[FPSPACE] JimO: Sputnik's Legacy
E.P. Grondine
epgrondine at hotmail.com
Sun Sep 23 12:21:48 EDT 2007
Hi Jim -
The first space age ended when Mariner 4 returned images from Mars that
unmistakably showed that Mars was not like the Earth.
The second space age started with the first international comsat television
broadcast. Ot maybe with the radio from sputnik, or Echo 1. It was followed
by weather, gps, and Earth resource satellites.
The third space age started around 1979 with the discovery that impact had
killed the dinosaurs.
This last space age has had a rocky start due to some rather peculiar
individual conditions here in the US, but is now on its way. The new
enclosed lunar rover marks its start here in the US, even before Bush Jr and
Griffin leave office.
(you can see a forerunner of that here: http://www.geocities.com/epgrondine)
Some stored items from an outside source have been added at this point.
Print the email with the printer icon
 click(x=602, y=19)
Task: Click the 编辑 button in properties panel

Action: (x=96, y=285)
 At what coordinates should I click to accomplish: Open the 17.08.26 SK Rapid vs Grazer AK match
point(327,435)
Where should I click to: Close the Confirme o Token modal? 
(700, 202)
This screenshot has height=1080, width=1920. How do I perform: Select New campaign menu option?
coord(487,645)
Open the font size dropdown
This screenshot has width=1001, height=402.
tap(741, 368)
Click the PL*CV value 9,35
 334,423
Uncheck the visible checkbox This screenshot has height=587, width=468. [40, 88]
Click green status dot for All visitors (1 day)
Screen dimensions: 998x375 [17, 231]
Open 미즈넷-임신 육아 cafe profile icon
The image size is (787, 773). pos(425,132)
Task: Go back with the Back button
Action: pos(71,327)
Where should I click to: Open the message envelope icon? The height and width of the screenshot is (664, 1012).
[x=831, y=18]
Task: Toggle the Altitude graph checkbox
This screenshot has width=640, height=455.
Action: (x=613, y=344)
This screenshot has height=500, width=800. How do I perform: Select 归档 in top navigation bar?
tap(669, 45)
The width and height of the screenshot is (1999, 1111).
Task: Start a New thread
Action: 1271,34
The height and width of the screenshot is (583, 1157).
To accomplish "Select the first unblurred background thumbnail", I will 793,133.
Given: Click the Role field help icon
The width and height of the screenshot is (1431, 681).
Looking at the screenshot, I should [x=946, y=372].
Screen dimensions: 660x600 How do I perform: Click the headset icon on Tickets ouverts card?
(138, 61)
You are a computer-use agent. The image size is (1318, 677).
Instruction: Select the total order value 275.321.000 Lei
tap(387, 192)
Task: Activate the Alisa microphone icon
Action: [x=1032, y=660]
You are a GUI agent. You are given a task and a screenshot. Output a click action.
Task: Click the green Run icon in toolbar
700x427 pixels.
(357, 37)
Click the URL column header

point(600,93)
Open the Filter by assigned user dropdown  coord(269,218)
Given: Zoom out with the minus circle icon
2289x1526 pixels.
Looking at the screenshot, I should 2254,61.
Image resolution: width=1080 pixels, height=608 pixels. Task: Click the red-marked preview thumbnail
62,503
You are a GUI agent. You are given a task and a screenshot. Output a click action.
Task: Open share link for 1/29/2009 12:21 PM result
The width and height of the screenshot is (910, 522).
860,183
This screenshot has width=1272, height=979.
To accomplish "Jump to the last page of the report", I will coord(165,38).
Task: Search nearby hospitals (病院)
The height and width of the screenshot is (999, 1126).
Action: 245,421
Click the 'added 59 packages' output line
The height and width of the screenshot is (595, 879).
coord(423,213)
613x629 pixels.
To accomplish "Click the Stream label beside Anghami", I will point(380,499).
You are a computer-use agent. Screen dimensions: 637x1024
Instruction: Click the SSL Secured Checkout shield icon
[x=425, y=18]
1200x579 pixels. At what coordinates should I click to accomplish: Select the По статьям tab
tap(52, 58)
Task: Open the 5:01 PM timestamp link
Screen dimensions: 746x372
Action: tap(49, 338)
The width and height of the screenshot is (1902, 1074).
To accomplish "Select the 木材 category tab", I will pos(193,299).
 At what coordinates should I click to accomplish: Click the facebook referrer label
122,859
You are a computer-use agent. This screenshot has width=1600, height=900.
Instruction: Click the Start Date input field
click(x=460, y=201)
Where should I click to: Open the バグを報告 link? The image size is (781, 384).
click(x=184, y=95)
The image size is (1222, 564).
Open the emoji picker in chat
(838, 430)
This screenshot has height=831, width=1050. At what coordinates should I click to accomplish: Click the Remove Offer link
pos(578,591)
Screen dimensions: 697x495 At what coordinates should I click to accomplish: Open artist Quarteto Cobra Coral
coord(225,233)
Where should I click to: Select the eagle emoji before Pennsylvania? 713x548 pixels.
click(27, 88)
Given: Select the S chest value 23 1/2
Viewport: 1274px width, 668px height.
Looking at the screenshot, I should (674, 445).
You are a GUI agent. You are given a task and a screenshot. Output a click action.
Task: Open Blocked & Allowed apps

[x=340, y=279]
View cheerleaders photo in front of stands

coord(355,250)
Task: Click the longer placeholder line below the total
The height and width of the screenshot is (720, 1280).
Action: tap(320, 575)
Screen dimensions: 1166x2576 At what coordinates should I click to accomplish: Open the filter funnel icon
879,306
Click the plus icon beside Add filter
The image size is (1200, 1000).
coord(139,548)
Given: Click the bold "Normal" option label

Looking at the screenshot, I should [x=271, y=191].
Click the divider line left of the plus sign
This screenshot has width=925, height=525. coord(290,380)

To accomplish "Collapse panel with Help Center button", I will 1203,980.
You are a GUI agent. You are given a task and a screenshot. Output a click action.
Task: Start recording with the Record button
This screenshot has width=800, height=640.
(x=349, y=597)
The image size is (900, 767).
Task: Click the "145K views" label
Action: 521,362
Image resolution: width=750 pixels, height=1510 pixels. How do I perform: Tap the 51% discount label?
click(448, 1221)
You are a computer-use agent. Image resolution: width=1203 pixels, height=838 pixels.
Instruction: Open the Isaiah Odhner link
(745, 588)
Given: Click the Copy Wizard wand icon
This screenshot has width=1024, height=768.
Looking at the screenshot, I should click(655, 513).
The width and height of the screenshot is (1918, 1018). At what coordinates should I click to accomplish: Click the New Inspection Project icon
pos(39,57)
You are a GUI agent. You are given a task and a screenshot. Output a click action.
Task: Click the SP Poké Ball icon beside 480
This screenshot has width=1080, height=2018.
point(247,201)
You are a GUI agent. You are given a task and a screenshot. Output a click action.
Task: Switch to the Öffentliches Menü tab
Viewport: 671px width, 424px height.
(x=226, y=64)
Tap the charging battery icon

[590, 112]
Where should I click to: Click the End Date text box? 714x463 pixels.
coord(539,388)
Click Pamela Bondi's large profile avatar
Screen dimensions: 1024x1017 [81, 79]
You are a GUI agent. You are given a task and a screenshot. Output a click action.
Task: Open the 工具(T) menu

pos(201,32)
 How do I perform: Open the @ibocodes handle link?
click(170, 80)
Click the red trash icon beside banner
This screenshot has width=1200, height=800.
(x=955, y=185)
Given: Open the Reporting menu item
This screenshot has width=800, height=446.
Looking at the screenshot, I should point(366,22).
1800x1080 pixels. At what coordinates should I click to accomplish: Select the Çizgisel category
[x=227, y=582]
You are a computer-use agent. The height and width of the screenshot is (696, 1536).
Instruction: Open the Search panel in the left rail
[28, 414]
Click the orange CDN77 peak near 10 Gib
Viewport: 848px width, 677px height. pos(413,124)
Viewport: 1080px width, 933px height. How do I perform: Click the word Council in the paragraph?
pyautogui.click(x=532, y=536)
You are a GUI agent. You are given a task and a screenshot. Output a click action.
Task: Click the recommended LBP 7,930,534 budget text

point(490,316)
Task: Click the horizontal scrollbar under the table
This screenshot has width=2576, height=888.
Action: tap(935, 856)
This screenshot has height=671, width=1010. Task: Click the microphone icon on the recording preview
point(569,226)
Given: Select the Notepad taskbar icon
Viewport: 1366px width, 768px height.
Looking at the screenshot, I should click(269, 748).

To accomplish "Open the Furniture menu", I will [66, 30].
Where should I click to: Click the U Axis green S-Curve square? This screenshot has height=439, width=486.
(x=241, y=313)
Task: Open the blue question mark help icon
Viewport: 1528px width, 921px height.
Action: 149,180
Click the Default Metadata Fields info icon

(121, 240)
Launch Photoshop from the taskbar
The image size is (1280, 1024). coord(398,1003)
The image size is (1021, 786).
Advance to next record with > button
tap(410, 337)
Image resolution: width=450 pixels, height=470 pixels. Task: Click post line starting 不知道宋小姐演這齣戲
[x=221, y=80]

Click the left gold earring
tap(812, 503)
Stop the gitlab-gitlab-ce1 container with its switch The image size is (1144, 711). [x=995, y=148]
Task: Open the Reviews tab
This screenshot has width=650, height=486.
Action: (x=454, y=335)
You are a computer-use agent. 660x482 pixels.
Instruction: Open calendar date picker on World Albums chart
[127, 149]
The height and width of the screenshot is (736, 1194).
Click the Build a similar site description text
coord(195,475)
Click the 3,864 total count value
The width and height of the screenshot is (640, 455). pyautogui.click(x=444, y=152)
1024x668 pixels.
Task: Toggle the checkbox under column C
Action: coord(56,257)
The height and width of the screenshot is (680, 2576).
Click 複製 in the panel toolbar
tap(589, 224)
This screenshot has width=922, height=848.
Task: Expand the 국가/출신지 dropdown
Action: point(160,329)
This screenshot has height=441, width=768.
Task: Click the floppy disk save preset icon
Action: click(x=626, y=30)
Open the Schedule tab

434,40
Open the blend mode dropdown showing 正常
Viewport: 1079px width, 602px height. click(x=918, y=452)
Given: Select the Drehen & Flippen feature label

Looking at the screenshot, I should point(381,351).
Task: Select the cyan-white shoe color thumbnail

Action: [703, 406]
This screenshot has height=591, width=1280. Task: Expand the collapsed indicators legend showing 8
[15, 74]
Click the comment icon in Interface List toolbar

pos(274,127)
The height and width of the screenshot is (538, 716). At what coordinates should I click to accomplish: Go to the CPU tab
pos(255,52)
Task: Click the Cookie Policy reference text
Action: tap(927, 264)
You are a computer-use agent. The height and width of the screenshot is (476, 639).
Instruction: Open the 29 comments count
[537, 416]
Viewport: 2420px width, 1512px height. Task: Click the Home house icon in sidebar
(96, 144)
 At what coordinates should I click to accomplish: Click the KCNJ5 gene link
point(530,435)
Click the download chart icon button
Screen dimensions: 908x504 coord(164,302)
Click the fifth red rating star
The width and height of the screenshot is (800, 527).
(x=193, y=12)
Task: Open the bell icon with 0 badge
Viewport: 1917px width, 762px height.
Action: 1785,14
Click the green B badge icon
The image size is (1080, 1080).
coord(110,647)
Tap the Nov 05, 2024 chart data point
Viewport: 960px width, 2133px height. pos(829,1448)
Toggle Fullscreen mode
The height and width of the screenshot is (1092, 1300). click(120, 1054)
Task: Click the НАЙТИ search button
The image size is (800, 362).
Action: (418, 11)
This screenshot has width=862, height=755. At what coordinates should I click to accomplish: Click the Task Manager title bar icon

ISS is the first step in man's return to the Moon, and then on to Mars.
India and China will likely come in to ISS some day as "associates", quite
possibly by about mid-2009 or 2010.
With SpaceX's Falcon we will hopefully have the first low cost medium lift
launch system. Their technology will rapidly be adopted by firms in other
nations, within about 3 years at the outside.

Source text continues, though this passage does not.